According to research, 67% of US households own a device that is used to play video games. To compare – 58% of American households has one or two televisions, and 39% three TV sets or more (obviously with some overlap between these two figures).
If you also look at the above device ownership stats, these point to changing trends in the tech used for leisure and entertainment. Traditional TV is also on the out as the cord cutting trend continues.
Gaming is part of these wider trends – an obvious example being a TV set used for gaming rather than for watching prescribed TV stations.
All around us we can see how gaming itself is more and more visible in media and culture.
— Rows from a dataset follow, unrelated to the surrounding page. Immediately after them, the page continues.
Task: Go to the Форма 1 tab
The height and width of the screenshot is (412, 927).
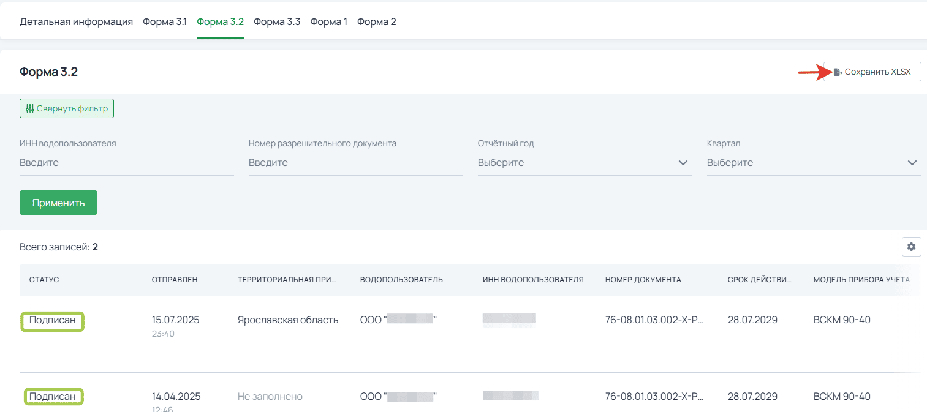Action: pos(328,22)

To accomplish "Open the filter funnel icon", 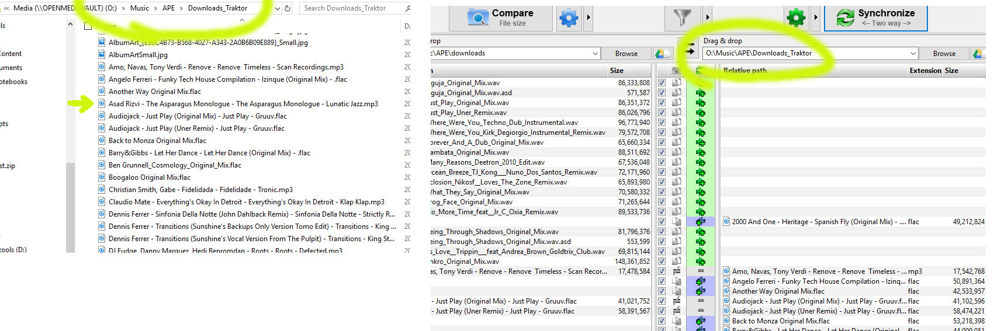I will pyautogui.click(x=683, y=18).
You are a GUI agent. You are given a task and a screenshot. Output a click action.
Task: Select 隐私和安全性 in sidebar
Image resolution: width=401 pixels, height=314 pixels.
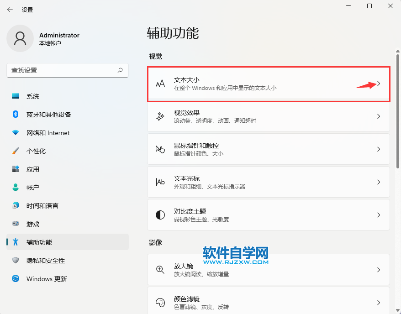tap(46, 261)
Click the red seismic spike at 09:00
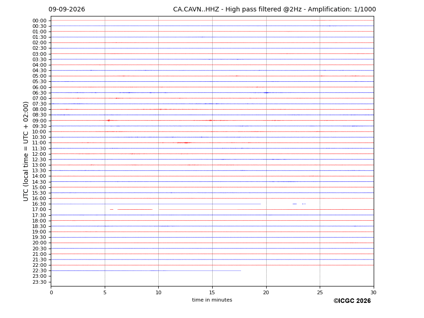Screen dimensions: 424x318 tap(109, 121)
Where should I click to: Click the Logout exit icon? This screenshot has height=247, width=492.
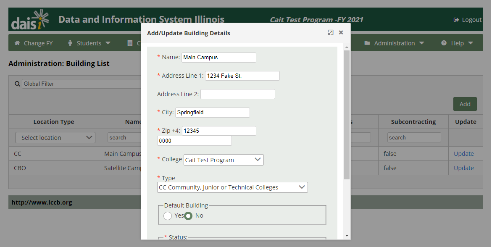(455, 19)
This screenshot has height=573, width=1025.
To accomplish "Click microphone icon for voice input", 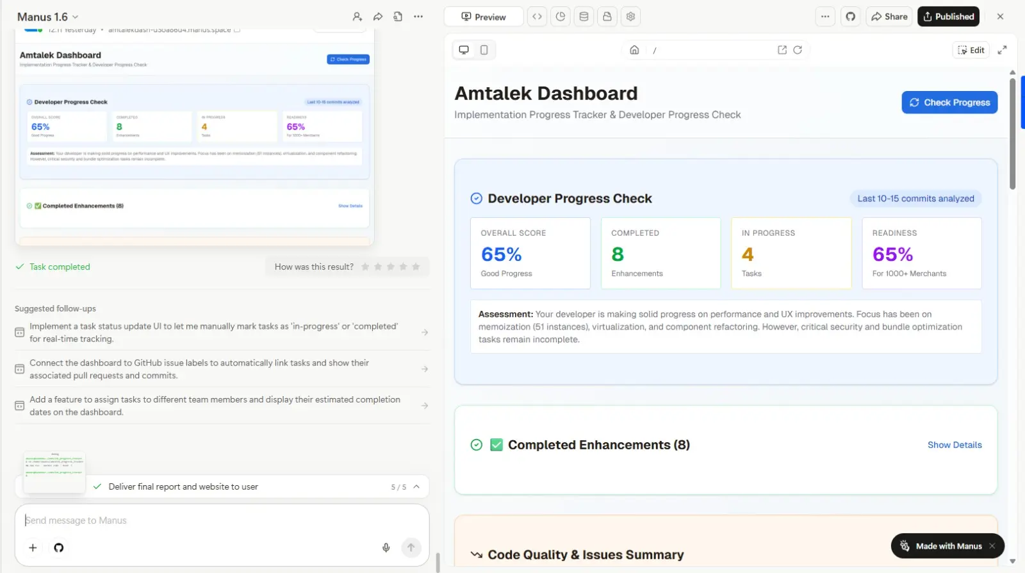I will click(386, 547).
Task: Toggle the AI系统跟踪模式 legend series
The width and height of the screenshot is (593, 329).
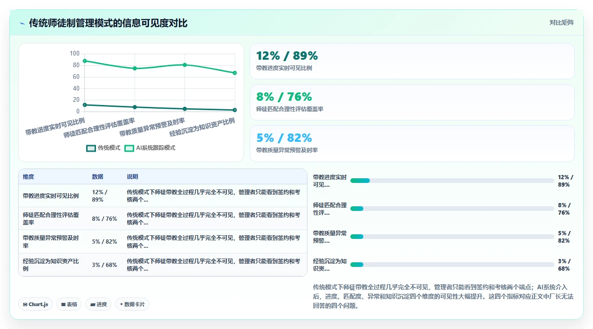Action: click(150, 148)

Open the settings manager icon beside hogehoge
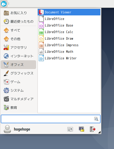coord(70,129)
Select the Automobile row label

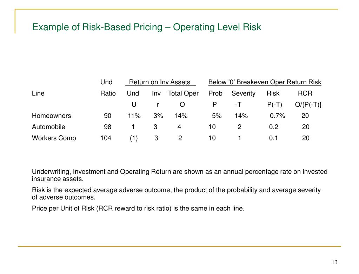48,127
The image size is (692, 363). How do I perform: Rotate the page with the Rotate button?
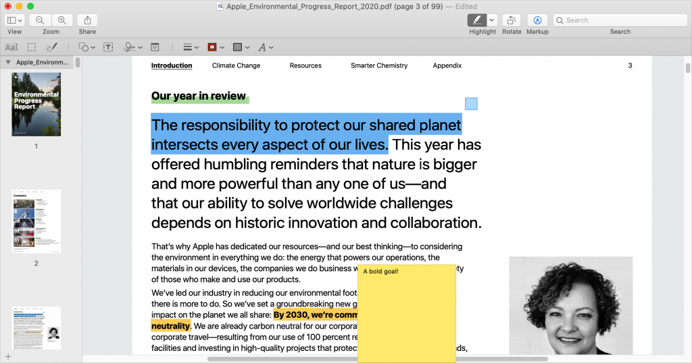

Think movies (Resident Evil, TRON, Warcraft, Wreck-It Ralph), magazines (thousands of titles around the world), TV series (frequent video games references in Futurama, South Park, Stranger Things, The Big Bang Theory) and even the advertising world. Game developers are not only buying adverts in digital media, nowadays you can see their ads on mainstream TV as well. The list could go on and on.
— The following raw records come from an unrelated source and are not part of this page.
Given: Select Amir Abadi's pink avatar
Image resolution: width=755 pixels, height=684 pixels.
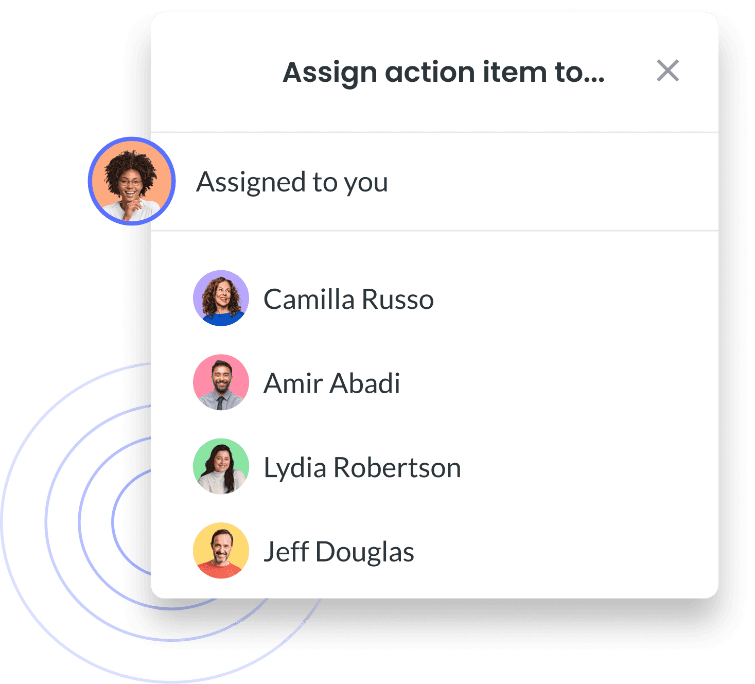Looking at the screenshot, I should [x=221, y=382].
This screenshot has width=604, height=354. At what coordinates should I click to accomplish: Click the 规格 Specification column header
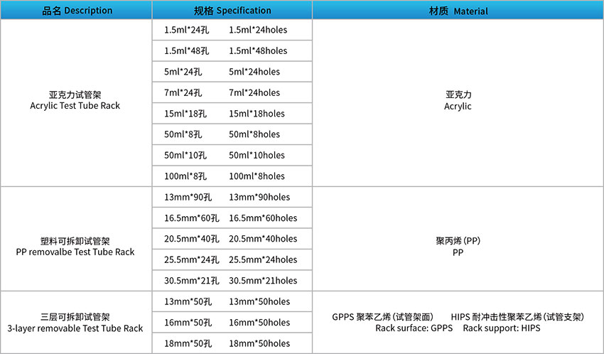coord(232,11)
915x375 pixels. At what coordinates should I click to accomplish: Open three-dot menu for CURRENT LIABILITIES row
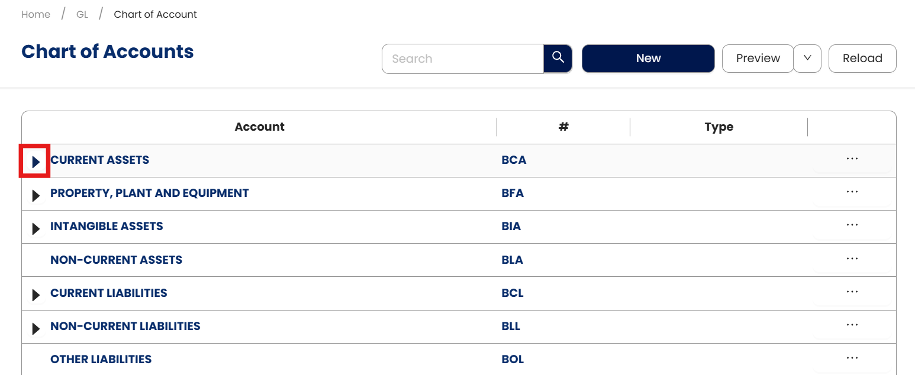coord(852,292)
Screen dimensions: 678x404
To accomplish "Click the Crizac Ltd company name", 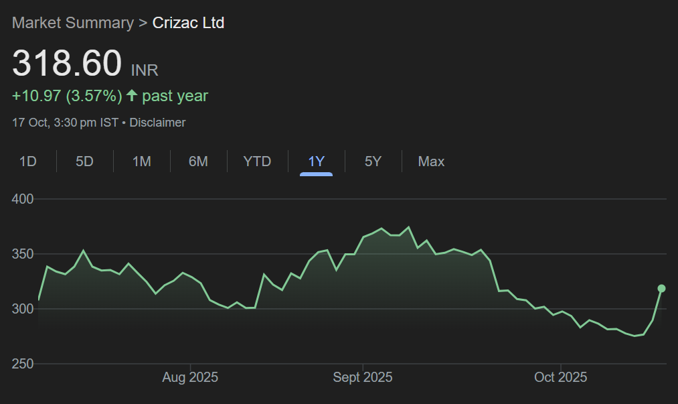I will coord(189,23).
To cut a long story short – gaming is everywhere and it’s only just beginning!
#2 Esports stats are BIG
Esports events attract colossal amounts of people – both offline and online. Fans include a large proportion of millennials and Gen Zers, both demographics often difficult to access
Esports events attract colossal amounts of people – both offline and online. Fans include a large proportion of millennials and Gen Zers, both demographics often difficult to access. But research also highlights more surprising fan stats – they are often high earners, 38% are women and 58% of fans over 25 have children of their own..
There are multiple leagues and tournaments focused around the most popular online games, like Dota 2, Hearthstone or FIFA and the PES series. Thanks to sponsors, esports players and teams are competing in big venues to massive audiences (both at the venue and online) and for serious money. Figures from SuperData Research suggest that $662million of sponsorship money was injected into esports during 2016.
In 2017, at the annual International Dota 2 Championships event in Seattle, players won prizes totalling… $24,687,919! 
One of the most recognisable esports events in the world – the Intel Extreme Masters (IEM) – engages thousands at the actual event and millions more during digital broadcasts. Held in 2017 in Katowice, Poland, organisers claim that the event was the world’s biggest esports event in history.
Here are some stats from the IEM event, which was mainly focused around League of Legends (LoL), Counter Strike: Global Offensive (CS:GO) and Starcraft II.
Just for comparison: Donald Trump’s 2017 inauguration was watched by 30.6million TV viewers, so 10 million more viewers watched IEM’s esports event.
#3 Natively digital and hugely dynamic
With all the action taking place online, esports are natively digital – a natural environment for gaming and related content.
The biggest digital space in the esports streaming world is Twitch.tv – a digital broadcasting platform that specialises in showing content produced by gamers, for gamers. Bought by Amazon in 2014, Twitch is the first choice for players who want to stream their gameplays and even earn money from donations from fellow players. It is undoubtedly the most popular among players, but sometimes more suited to experienced insiders already familiar with the gaming world.
Linear TV stations are increasingly seeking a piece of the action. ESPN, BBC, SkySports and Poland’s Polsat are amongst the traditional broadcasters investing in the dynamic esports market in some way: streaming events or distributing related content online. These linear broadcasters are proving savvy in the way they’re using digital platforms, such as dedicated web pages and social media, to support their efforts and engage the esports audience. They understand that esports are digitally native and any supporting content must be digital as well. It’s as simple as that.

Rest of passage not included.